Il a claironné à plusieurs reprises que les impôts allaient baisser, alors que le taux de prélèvement obligatoire devrait atteindre en 1999 le record historique de 45,3 % ?
Il en va de même - mais la question est juridiquement plus grave - pour le dénombrement des emplois publics relevant de l'Etat. Le gouvernement nous affirme que le nombre des agents de l'Etat est stabilisé dans le projet de loi de finances pour 2000, comme il l'avait prétendu pour les deux budgets précédents, et se félicite d'avoir réalisé de miraculeux « redéploiements » des effectifs. La réalité est très différente, avec plus de 120 000 emplois supplémentaires en trois ans. Comment s'étonner que le contribuable se retrouve floué en bout de course ?

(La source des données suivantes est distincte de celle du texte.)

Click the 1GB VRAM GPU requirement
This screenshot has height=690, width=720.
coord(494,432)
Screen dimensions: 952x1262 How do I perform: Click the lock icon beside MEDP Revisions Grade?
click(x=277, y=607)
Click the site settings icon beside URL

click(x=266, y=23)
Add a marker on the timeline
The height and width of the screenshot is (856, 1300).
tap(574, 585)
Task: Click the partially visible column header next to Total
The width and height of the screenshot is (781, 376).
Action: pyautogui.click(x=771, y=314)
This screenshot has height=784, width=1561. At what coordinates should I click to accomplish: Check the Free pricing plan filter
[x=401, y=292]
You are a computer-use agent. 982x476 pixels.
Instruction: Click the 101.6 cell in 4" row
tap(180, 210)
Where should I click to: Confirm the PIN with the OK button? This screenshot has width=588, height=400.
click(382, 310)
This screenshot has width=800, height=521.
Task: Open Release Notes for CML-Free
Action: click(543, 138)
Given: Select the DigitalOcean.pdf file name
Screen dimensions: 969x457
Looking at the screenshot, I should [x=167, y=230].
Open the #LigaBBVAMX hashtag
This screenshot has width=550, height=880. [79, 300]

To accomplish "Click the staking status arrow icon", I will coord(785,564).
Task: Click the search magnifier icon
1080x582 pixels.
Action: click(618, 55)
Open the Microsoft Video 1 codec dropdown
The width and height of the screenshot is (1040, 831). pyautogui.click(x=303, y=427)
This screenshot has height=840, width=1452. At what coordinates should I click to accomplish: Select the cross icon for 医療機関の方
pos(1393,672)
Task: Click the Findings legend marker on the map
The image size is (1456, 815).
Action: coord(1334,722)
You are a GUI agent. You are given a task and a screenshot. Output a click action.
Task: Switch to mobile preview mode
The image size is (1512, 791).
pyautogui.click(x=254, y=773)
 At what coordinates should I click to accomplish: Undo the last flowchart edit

Ces manipulations méconnaissent un pouvoir essentiel du Parlement, celui d'autoriser et de contrôler les emplois publics. L'ordonnance organique du 2 janvier 1959, relative aux lois de finances, dispose en effet, dans son article premier, que « les créations et transformations d'emplois ne peuvent résulter que de dispositions prévues par une loi de finances ».
Qu'observe-ton dans le projet de loi de finances pour 2000 au regard de ce principe ?
Les manipulations les plus choquantes et les plus massives sont constatées à l'évidence dans le secteur de l'éducation nationale.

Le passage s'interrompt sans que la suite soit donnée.